Dans la littérature anglophone on retrouve les termes de Climate Engineering (CE) et de Geoengineering employés indifféremment pour le même concept.

2. Distinction "Solar Radiation Management" (SRM) / "Carbon Dioxyde Removal" (CDR)

L’IC recouvre deux catégories de technologies différentes :

  • Les technologies de modification de l’albédo de la terre (SRM, de l’anglais Solar Radiation Management, gestion des radiations solaires). L’objectif est d’augmenter le pouvoir réfléchissant de la terre afin que davantage de radiations solaires soient renvoyées dans l’espace et ainsi faire diminuer la température du globe.
  • Les technologies d’élimination du dioxyde de carbone présent dans l’atmosphère (CDR, de l’anglais Carbon Dioxyde Removal) qui visent à séquestrer le CO2 et à ainsi faire diminuer sa concentration dans l’atmosphère pour limiter l’effet de serre.

Il est nécessaire de distinguer ces deux catégories lorsque l’on parle d’IC, car celles-ci ont peu en commun d’un point de vue technique. Certains scientifiques ne se concentrent ainsi que sur l’un ou l’autre de ces domaines.

2) Revue des concepts existants

Le Bureau pour l’évaluation des impacts de la technologie du parlement allemand (TAB) a classifié les différents concepts de l’IC en fonction du type de technologie et de la portée de son impact.

Illust: Classification (...), 25.4 ko, 781x302
Classification des concepts de l’ingénierie climatique

Classification des concepts de l’ingénierie climatique


Ambassade de France en Allemagne
Illust: Illustration de (...), 35.6 ko, 573x326
Illustration de plusieurs concepts d’ingénierie climatique (Source : U.S. Government Accountability Office - http://www.gao.gov/products/GAO-11-71)

Illustration de plusieurs concepts d’ingénierie climatique
(Source : U.S. Government Accountability Office - http://www.gao.gov/products/GAO-11-71)

A) Bioénergie avec séquestration du carbone (CDR)

### [DONNÉES D'ENTRÉE]

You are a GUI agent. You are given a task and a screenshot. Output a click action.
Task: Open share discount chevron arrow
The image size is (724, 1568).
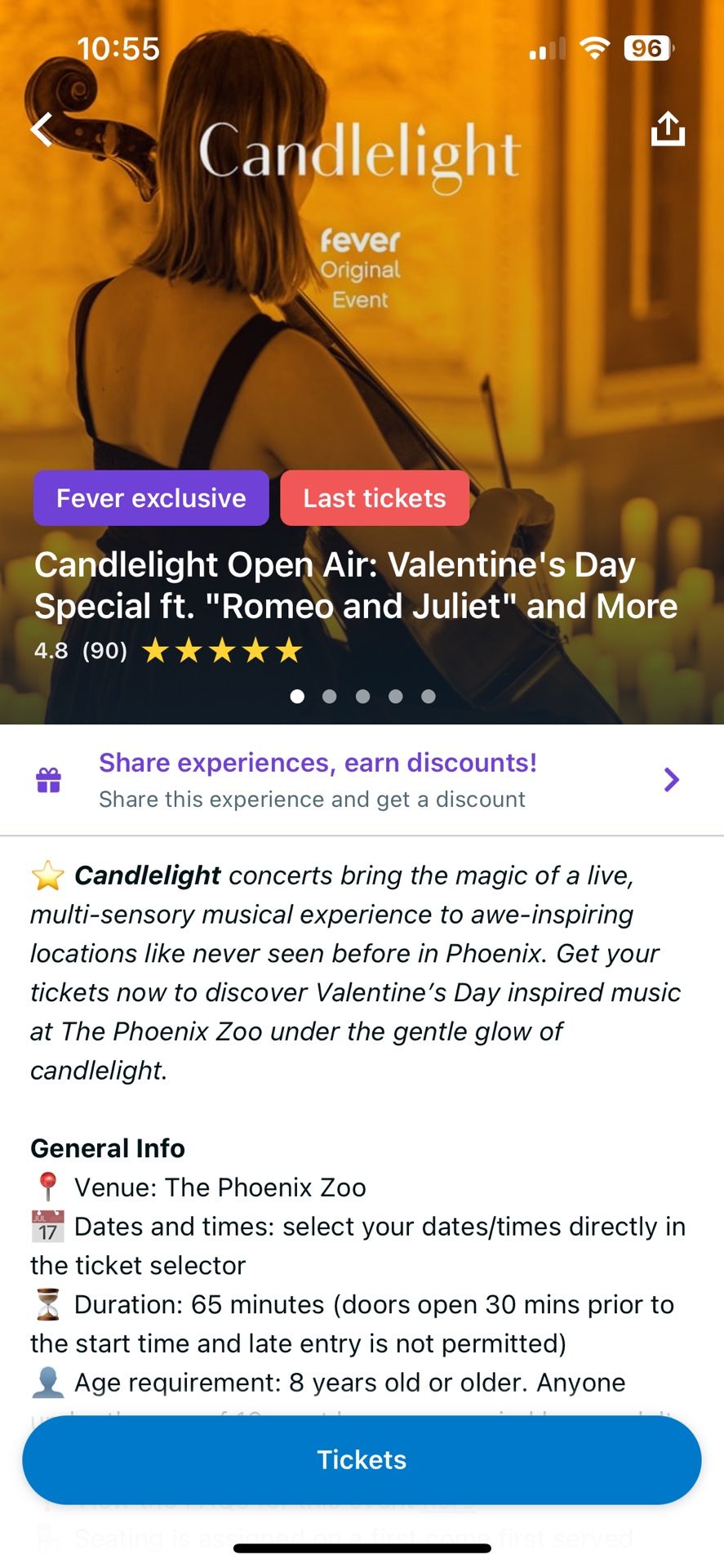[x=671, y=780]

### [TÂCHES À RÉALISER]
1. Relevez toutes les expressions anglaises que l'extrait sur l'ingénierie climatique donne comme noms d'un concept ou d'une catégorie de technologies.
2. D'après l'extrait sur l'ingénierie climatique, les affirmations suivantes sont-elles exactes ? Répondez par oui ou par non et citez les mots du texte qui tranchent.
(a) Les technologies SRM cherchent à rendre la terre plus réfléchissante.
(b) Les deux catégories de l'IC se ressemblent beaucoup sur le plan technique.
(c) Le TAB a classé les concepts de l'IC selon leur coût.
3. Poursuivez l'extrait sur l'ingénierie climatique à partir de sa dernière ligne.

### [RÉPONSES APPORTÉES]
1.
- Climate Engineering
- Geoengineering
- Solar Radiation Management
- Carbon Dioxyde Removal

2.
(a) Oui : « L’objectif est d’augmenter le pouvoir réfléchissant de la terre ».
(b) Non : « celles-ci ont peu en commun d’un point de vue technique ».
(c) Non : « en fonction du type de technologie et de la portée de son impact ».

3.
Le BECCS (Bioenergy with Carbon Capture Storage) nécessite le couplage de deux types de technologies : d’une part la valorisation énergétique de la biomasse (biocarburants ou méthanisation), déjà existante, d’autre part, la séquestration du carbone dans le sous-sol, technologie encore en cours de développement.

Les plantes absorbent le CO2 de l’air ambiant pour croître par photosynthèse. Si en fin de cycle de la biomasse, le dioxyde de carbone émis lors de la combustion du biogaz est capté et séquestré dans des couches géologiques, le bilan carbone est négatif.

Ce concept prometteur est cependant limité par la quantité de biomasse disponible. Le potentiel sur le long terme est estimé entre 2,5 et 10 Gt CO2/an qui pourraient être retirées de l’atmosphère (à titre de comparaison, les émissions mondiales actuelles sont d’environ 30-35 Gt CO2/an). Cependant, opérer dans la fourchette haute nécessiterait un recours accru aux cultures énergétiques (par exemple au maïs et au colza pour la synthèse de bioéthanol ou la méthanisation) au détriment de la production alimentaire.

B) Biocharbon (CDR)

En transformant de la biomasse en biocharbon via un processus de pyrolyse, il est possible de stabiliser le carbone sur le long terme. Ce biocharbon peut ensuite être enfoui dans des sites de stockage ou être utilisé comme intrant pour l’agriculture où il peut enrichir des sols peu fertiles.

La variété du type de biomasse utilisable (paille, bois, restes alimentaire, etc.) rend cette technologie prometteuse pour la gestion des déchets. Le potentiel maximal estimé est de 3,5 Gt CO2/an qui pourraient être éliminées. D’un point de vue agronomique, le déploiement d’une telle technologie aurait aussi des effets positifs sur les rendements des cultures.

C) Précipitation du CO2 de l’air ambiant (CDR)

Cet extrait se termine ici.